▸ Goal A
Translate this sentence from the forum thread about identifying an espresso machine into Spanish: "I have been leaning towards a plumbed in model and this seems to fit the bill."

▸ Selected excerpt
╭──
# Identify this machine?



## _shakeyjake_ (Dec 16, 2016)

Hi,

I've been looking out at Fracino machines as a possible upgrade path from my PID'd Gaggia Classic.

I've seen this machine up for sale:









Can anyone advise what model it is, whether it is a good upgrade option? I have been leaning towards a plumbed in model and this seems to fit the bill.


----------



## jimbojohn55 (Jan 15, 2016)

Think it shares a lot of internals with the Piccino which has thermal stability issues


----------



## espressotechno (Apr 11, 2011)

Fracino Classic, commercial 1 group semi-auto, HX system, probably 5 litre boiler, E61 type group head, 13amp plug-in

Nice big ion-resin water softener, so descale maybe not necessary.

Spares easy to source & easy to service / repair.


----------



## _shakeyjake_ (Dec 16, 2016)

jimbojohn55 said:


> Think it shares a lot of internals with the Piccino which has thermal stability issues





espressotechno said:


> Fracino Classic, commercial 1 group semi-auto, HX system, probably 5 litre boiler, E61 type group head, 13amp plug-in
> 
> Nice big ion-resin water softener, so descale maybe not necessary.
╰──
▸ Goal B
Please update the stretch of the records from their start through the line containing "point(217,242)" by changing "Click" to "Tap" and leaving everything else unchanged. Return only that stretch.

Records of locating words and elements
╭──
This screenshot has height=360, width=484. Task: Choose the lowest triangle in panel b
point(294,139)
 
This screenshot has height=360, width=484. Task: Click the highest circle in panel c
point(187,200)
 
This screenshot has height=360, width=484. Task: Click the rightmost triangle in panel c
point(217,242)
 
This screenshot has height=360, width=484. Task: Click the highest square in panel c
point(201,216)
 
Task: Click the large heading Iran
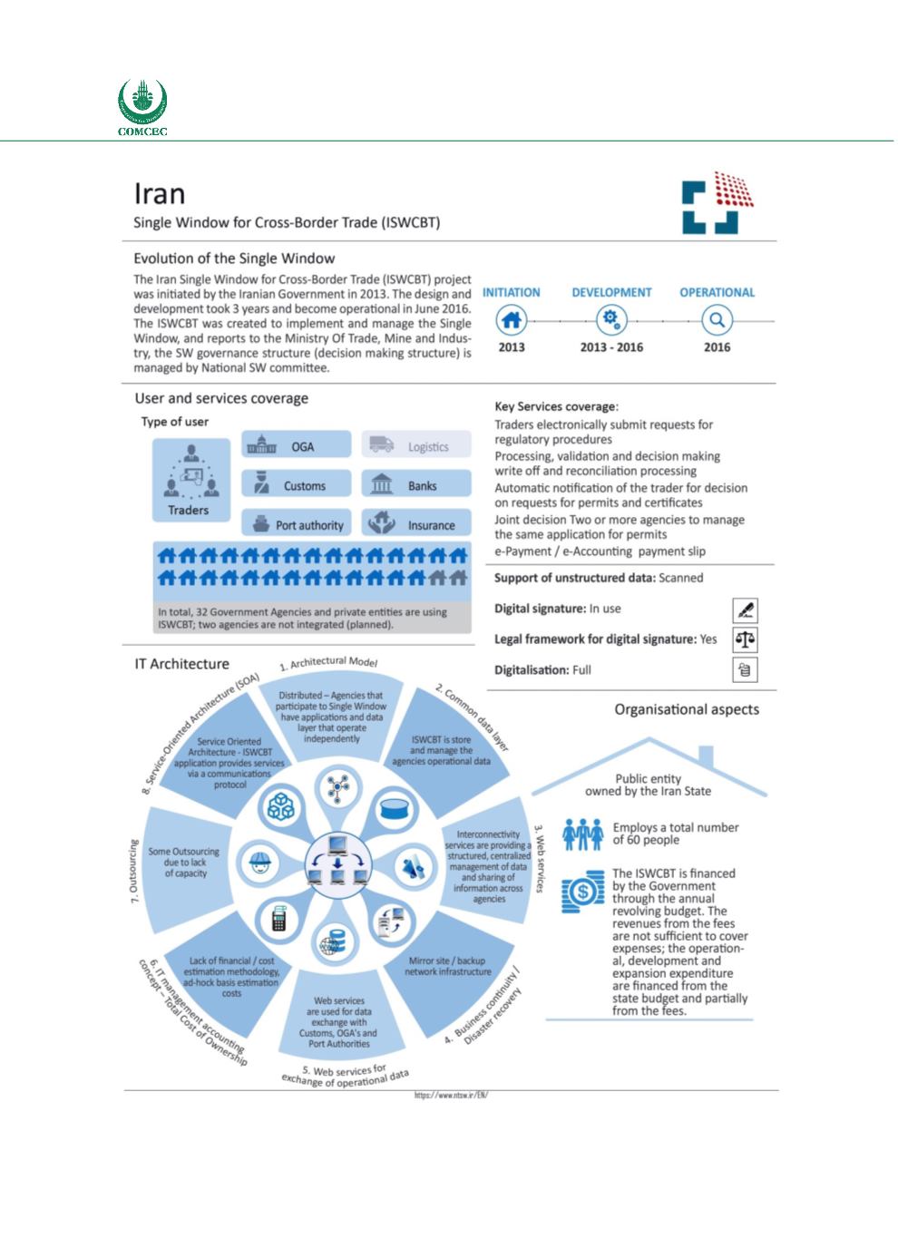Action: [x=160, y=193]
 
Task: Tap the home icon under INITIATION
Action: [x=512, y=319]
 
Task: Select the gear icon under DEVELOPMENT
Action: [x=612, y=319]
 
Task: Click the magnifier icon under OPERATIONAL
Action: [x=717, y=319]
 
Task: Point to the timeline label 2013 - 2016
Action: [x=610, y=347]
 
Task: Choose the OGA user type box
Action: [x=296, y=445]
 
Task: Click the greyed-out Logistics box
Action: [x=417, y=445]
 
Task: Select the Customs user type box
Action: [x=296, y=485]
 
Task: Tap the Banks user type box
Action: [x=417, y=485]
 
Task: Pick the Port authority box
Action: [x=296, y=524]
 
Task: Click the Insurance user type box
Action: [x=417, y=524]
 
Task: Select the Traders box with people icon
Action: [x=189, y=482]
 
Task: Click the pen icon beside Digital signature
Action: [x=745, y=609]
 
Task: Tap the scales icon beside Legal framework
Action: [x=745, y=639]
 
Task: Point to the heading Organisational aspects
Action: [x=687, y=709]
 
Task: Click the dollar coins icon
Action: [x=581, y=894]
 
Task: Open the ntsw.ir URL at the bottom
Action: [x=451, y=1095]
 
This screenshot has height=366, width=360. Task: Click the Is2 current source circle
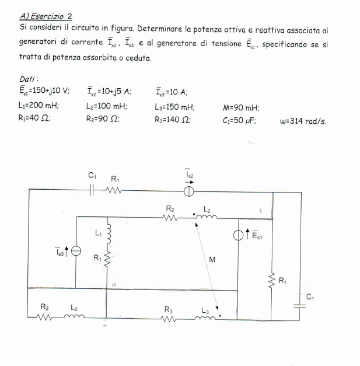tap(188, 191)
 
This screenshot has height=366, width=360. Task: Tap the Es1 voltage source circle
tap(238, 235)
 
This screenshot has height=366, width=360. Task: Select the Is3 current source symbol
tap(76, 251)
╰──
▸ Full output A
Me he estado inclinando por un modelo conectado a la toma de agua y este parece cumplir con lo que busco.

▸ Full output B
This screenshot has height=360, width=484. Task: Choose the lowest triangle in panel b
point(294,139)
 
This screenshot has height=360, width=484. Task: Tap the highest circle in panel c
point(187,200)
 
This screenshot has height=360, width=484. Task: Tap the rightmost triangle in panel c
point(217,242)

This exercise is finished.